**What you will do:**
In the records below, copy the line that contains "Condizioni di vendita (1062, 1777)" and each line after it, word for word, through the last.

─── Records to use ───

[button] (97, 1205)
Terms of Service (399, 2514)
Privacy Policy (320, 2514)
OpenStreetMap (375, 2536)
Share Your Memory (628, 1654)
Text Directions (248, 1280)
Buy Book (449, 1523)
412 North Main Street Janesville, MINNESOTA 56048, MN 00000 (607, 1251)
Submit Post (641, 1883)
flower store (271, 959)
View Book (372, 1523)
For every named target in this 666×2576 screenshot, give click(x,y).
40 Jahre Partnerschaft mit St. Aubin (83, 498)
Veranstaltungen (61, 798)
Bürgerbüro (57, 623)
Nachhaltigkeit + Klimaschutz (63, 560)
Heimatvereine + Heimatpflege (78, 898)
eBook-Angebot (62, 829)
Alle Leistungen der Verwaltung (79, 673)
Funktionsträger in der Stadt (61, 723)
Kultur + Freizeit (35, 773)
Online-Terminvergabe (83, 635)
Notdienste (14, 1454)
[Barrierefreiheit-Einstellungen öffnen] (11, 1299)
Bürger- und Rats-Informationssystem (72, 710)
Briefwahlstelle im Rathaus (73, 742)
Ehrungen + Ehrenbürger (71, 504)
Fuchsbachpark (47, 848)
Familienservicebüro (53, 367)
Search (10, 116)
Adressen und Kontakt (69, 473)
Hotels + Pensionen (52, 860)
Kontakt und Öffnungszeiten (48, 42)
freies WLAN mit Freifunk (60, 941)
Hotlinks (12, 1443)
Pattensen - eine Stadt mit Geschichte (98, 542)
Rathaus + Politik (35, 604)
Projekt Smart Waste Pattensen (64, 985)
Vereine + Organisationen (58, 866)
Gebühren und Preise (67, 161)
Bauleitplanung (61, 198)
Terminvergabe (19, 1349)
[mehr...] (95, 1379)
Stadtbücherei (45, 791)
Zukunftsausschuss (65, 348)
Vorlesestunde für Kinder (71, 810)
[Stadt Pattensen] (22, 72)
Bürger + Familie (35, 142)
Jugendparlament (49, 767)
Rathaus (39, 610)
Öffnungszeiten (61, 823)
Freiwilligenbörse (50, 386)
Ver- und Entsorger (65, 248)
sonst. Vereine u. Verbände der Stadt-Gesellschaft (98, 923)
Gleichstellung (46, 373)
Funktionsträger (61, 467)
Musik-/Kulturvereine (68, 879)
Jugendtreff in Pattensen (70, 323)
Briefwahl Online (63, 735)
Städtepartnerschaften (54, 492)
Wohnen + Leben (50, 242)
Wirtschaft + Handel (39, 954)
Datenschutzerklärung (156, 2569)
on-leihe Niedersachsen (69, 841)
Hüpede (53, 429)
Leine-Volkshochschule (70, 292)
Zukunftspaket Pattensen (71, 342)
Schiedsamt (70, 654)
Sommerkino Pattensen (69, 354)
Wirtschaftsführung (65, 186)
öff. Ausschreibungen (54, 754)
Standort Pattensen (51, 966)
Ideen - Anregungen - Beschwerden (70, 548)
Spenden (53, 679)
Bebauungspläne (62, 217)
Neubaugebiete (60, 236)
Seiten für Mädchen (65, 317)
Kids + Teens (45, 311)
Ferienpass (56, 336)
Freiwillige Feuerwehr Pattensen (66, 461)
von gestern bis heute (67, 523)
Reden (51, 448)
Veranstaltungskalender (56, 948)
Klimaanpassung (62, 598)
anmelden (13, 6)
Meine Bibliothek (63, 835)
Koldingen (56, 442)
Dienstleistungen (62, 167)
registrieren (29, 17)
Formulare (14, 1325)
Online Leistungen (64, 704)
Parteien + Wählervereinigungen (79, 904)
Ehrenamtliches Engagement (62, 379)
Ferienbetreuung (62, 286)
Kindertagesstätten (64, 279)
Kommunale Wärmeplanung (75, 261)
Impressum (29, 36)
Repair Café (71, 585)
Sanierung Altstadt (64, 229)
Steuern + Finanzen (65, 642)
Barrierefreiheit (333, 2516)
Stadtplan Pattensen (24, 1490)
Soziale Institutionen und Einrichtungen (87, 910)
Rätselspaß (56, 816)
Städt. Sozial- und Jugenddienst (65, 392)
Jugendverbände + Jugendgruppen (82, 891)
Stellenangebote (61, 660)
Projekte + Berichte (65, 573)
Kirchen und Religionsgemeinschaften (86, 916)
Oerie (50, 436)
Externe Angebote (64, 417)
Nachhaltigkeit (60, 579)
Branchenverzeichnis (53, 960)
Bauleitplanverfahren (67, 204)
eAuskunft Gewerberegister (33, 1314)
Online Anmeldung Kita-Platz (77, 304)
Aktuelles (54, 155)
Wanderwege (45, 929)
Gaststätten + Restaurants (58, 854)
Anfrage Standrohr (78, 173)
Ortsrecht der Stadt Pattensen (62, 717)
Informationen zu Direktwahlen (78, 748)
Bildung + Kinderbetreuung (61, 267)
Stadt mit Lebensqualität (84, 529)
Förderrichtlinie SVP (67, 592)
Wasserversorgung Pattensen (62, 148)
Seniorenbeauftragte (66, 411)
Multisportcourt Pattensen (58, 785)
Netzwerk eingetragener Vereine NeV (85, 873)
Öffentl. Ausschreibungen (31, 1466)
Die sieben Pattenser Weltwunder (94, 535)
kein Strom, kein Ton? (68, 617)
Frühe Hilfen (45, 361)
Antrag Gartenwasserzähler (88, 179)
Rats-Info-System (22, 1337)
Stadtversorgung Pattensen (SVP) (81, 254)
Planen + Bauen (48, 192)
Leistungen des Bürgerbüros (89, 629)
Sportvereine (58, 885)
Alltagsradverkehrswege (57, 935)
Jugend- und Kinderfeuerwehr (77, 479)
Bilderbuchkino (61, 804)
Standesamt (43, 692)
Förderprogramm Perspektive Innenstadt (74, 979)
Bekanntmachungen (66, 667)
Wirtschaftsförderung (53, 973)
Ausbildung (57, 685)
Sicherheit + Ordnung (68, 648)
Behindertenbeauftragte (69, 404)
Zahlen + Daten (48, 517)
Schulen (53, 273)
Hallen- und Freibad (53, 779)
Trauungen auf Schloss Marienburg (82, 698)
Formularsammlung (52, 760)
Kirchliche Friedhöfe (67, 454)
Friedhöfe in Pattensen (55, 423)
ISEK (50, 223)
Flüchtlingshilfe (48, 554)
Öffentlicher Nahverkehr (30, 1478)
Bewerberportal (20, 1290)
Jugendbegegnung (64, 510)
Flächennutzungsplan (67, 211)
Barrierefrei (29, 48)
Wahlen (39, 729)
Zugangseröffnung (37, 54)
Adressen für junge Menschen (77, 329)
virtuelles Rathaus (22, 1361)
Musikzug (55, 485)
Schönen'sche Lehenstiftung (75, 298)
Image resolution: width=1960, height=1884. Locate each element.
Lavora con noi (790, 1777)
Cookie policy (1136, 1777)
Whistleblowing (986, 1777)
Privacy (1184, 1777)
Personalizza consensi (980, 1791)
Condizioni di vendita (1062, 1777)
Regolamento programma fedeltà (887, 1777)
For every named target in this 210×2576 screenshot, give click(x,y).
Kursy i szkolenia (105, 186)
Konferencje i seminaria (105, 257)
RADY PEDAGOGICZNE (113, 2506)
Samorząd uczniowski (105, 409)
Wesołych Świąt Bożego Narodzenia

───

**Answer section:**
Condizioni di vendita (1062, 1777)
Regolamento programma fedeltà (887, 1777)
For every named target in this 210×2576 screenshot, give click(x,y).
Kursy i szkolenia (105, 186)
Konferencje i seminaria (105, 257)
RADY PEDAGOGICZNE (113, 2506)
Samorząd uczniowski (105, 409)
Wesołych Świąt Bożego Narodzenia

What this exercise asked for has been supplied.